Aim of the task
Once you find the line with "This screenshot has width=600, height=380." in the entries below, return exactly every line from it through the line with "Given: Click the help".

Start of Records provided

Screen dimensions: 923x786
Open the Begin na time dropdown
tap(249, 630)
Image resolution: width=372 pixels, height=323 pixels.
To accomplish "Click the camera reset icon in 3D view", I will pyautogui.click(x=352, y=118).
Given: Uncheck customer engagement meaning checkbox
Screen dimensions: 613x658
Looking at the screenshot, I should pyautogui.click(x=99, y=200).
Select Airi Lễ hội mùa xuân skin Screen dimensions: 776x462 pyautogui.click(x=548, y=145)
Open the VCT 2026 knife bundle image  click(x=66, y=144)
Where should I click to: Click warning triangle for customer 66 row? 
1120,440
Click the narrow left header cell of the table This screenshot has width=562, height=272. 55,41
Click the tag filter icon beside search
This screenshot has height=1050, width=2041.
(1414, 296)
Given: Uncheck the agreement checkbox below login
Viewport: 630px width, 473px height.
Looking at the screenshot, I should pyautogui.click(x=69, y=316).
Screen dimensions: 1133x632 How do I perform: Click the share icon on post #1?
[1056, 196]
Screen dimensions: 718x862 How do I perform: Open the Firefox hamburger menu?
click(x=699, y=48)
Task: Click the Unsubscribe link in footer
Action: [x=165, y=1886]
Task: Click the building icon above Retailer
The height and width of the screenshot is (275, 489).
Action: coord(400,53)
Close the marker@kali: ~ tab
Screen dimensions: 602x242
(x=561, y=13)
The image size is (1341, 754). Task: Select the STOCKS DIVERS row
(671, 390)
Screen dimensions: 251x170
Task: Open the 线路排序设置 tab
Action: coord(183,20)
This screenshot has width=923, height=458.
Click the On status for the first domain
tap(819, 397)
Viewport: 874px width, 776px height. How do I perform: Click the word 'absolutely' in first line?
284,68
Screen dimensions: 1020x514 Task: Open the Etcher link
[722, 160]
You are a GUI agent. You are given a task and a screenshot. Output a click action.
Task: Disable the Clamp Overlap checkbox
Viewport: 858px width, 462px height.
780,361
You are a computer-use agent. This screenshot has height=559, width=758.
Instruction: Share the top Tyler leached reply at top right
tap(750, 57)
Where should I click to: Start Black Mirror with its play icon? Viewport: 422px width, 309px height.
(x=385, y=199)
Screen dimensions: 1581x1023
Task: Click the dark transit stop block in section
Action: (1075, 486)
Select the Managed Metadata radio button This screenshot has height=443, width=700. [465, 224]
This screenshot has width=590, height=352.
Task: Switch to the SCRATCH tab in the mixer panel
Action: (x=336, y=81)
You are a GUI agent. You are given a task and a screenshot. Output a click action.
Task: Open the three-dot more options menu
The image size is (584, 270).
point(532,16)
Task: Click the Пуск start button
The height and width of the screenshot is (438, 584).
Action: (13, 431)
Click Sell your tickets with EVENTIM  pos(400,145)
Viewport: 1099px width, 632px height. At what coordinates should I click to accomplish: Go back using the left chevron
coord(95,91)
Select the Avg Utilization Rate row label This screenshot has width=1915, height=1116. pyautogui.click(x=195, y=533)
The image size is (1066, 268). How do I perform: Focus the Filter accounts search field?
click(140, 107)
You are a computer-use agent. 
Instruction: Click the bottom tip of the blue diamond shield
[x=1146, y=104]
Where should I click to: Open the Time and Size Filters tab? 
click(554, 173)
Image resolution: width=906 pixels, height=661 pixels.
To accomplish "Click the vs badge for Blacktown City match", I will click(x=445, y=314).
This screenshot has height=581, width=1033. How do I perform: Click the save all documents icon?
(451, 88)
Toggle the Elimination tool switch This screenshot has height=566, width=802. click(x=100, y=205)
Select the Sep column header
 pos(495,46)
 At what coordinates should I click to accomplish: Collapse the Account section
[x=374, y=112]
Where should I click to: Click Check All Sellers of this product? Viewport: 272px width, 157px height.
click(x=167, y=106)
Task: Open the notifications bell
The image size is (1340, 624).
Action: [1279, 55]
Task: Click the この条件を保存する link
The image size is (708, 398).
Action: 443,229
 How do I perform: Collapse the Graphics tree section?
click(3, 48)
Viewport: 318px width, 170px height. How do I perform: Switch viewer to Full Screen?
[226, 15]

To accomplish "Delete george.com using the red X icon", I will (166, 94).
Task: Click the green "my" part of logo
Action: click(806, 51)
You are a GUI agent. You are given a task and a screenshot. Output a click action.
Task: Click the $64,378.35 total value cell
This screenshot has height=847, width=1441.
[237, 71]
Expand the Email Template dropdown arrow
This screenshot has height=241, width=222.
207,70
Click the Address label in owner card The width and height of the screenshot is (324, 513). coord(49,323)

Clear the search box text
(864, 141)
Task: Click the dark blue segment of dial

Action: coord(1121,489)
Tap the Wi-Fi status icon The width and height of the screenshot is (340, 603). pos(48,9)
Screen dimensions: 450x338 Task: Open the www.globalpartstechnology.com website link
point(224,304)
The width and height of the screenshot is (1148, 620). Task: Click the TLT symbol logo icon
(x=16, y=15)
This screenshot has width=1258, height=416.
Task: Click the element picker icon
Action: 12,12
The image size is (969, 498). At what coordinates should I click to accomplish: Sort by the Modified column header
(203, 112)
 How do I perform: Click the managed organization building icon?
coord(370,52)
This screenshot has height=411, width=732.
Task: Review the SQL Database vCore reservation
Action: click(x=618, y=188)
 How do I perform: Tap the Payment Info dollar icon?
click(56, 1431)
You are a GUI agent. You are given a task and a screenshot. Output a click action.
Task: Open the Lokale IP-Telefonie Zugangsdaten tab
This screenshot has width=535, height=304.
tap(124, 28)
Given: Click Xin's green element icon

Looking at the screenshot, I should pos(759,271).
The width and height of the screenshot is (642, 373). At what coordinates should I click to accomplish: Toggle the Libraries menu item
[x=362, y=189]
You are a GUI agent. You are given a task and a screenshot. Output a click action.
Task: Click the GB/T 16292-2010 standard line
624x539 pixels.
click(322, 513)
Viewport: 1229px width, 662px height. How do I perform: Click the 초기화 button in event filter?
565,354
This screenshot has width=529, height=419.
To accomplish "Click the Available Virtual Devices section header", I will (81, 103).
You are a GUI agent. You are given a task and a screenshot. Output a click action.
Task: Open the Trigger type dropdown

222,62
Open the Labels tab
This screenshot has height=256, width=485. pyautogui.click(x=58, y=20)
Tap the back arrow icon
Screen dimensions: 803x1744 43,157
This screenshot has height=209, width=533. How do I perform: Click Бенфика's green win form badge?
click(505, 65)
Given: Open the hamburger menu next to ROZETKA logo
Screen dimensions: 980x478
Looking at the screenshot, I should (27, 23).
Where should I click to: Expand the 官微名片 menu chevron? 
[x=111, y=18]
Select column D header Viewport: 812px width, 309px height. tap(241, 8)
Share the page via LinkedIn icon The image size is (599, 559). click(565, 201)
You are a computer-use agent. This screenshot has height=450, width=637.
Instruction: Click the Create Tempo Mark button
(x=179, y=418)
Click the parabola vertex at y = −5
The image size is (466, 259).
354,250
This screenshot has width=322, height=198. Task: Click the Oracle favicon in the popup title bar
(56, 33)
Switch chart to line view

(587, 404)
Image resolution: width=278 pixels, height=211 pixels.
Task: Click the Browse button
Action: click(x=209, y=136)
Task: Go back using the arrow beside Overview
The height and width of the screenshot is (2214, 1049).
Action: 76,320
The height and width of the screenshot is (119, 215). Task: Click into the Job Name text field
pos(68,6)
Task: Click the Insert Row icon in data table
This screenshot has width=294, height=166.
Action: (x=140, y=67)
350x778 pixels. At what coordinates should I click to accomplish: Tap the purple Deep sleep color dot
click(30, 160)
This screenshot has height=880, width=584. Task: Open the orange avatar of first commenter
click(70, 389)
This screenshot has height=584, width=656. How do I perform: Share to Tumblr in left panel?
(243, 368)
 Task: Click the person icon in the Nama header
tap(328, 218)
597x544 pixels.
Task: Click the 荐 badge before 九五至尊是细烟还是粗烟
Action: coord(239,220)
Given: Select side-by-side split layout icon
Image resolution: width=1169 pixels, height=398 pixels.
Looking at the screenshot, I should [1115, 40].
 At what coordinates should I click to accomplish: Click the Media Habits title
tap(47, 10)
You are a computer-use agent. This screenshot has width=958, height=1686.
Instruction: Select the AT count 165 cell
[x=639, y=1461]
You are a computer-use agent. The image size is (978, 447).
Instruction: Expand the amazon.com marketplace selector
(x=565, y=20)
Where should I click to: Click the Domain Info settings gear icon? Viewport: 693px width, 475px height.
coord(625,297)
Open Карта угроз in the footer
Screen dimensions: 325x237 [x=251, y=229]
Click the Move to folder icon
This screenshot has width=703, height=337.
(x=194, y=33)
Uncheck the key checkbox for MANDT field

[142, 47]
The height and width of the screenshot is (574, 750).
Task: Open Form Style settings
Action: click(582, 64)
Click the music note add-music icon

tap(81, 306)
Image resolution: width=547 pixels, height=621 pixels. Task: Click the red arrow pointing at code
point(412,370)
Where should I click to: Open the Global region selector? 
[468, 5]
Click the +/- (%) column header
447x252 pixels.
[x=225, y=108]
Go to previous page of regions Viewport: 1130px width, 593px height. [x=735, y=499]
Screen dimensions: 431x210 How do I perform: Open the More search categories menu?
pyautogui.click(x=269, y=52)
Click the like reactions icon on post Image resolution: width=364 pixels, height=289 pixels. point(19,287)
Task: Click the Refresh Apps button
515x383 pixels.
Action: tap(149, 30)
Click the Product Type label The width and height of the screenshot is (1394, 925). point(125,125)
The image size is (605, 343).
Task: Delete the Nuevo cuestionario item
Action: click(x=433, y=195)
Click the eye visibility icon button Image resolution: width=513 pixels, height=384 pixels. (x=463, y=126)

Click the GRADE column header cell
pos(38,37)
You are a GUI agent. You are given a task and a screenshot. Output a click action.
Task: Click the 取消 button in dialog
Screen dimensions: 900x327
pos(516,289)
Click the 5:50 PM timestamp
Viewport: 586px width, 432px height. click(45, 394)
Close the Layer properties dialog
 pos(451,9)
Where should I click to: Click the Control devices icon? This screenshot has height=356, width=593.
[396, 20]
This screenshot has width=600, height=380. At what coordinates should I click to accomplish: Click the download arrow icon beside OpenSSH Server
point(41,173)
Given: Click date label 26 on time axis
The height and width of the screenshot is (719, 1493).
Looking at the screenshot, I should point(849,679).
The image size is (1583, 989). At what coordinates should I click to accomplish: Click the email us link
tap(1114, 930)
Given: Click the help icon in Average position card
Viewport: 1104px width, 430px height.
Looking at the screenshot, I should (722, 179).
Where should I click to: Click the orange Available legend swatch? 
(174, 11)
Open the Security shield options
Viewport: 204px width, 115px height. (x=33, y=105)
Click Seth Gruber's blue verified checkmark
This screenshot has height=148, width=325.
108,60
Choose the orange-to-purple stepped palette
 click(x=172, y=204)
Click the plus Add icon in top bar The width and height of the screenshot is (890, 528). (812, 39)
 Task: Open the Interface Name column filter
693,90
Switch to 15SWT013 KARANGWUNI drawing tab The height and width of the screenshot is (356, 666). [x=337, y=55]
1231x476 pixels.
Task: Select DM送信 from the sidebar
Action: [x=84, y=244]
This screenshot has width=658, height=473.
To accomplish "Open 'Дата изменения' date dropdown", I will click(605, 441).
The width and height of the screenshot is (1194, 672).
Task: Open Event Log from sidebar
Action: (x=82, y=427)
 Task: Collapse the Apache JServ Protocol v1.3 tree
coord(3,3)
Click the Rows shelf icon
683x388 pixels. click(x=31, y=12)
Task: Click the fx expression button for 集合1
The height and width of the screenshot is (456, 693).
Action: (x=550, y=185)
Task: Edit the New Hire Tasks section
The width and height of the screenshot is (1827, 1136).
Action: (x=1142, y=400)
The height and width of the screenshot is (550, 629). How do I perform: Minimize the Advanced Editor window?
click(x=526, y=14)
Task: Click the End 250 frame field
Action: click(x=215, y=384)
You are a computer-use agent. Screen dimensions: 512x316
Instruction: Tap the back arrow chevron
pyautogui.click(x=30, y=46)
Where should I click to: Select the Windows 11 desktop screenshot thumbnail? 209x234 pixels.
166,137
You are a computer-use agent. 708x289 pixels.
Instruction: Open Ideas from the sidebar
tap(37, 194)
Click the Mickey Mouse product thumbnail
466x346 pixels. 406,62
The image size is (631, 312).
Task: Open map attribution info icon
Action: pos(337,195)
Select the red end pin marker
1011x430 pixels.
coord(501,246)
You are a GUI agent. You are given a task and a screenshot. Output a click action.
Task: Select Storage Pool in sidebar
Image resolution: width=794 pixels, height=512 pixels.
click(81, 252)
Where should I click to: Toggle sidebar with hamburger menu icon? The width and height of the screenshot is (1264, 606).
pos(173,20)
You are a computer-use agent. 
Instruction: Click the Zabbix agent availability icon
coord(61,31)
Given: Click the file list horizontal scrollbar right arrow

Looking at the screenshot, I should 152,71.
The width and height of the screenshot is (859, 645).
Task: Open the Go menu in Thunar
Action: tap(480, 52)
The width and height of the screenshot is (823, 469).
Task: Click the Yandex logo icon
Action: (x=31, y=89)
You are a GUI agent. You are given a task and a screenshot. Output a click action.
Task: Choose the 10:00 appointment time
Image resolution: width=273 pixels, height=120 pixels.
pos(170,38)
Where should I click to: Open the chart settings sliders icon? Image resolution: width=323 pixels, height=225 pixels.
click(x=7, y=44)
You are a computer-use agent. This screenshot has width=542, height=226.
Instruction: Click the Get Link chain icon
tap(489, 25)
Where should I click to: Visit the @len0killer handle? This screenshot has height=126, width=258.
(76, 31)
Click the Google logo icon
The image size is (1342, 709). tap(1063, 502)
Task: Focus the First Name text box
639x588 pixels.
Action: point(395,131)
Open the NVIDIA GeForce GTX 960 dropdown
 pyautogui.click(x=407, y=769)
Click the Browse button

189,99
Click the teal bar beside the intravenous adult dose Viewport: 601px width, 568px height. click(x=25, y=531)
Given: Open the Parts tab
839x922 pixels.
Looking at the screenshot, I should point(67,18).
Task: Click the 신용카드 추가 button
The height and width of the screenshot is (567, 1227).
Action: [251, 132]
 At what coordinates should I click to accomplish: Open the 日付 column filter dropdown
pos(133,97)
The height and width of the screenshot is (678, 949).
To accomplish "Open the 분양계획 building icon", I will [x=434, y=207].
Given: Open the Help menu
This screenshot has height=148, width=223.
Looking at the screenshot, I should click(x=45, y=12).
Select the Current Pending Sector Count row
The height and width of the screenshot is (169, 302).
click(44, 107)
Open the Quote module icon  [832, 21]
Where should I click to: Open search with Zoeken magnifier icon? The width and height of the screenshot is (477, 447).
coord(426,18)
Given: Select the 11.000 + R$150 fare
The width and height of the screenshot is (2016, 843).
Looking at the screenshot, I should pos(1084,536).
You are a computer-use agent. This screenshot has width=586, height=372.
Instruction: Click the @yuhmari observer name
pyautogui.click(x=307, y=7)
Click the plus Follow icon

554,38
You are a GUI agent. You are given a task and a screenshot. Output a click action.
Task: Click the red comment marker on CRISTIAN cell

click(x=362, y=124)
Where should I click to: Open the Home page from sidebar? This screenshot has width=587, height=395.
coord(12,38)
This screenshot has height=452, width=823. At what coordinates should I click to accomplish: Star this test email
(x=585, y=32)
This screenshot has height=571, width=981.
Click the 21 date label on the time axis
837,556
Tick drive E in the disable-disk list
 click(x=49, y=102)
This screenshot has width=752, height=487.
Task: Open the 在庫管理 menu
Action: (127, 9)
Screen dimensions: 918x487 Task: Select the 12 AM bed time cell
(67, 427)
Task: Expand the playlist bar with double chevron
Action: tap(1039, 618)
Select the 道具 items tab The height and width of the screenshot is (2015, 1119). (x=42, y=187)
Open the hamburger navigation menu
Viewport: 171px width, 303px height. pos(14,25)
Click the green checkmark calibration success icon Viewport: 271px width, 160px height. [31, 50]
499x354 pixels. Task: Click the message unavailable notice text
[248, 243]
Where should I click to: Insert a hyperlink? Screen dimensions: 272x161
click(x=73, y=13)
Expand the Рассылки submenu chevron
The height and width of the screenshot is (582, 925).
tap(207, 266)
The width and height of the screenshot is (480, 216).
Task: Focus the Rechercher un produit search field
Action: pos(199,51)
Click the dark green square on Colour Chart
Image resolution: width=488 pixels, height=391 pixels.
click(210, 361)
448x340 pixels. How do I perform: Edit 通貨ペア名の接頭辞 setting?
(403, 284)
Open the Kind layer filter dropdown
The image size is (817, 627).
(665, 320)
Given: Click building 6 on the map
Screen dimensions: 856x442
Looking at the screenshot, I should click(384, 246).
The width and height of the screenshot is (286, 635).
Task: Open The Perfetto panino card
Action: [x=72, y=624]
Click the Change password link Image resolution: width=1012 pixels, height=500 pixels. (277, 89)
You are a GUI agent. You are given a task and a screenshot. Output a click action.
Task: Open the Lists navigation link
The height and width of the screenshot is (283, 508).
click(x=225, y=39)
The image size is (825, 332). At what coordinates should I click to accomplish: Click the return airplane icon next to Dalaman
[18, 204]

End of Records provided

Solution for this problem
This screenshot has width=600, height=380. At what coordinates should I click to accomplish: Click the download arrow icon beside OpenSSH Server
point(41,173)
Given: Click date label 26 on time axis
The height and width of the screenshot is (719, 1493).
Looking at the screenshot, I should point(849,679).
The image size is (1583, 989). At what coordinates should I click to accomplish: Click the email us link
tap(1114, 930)
Given: Click the help icon in Average position card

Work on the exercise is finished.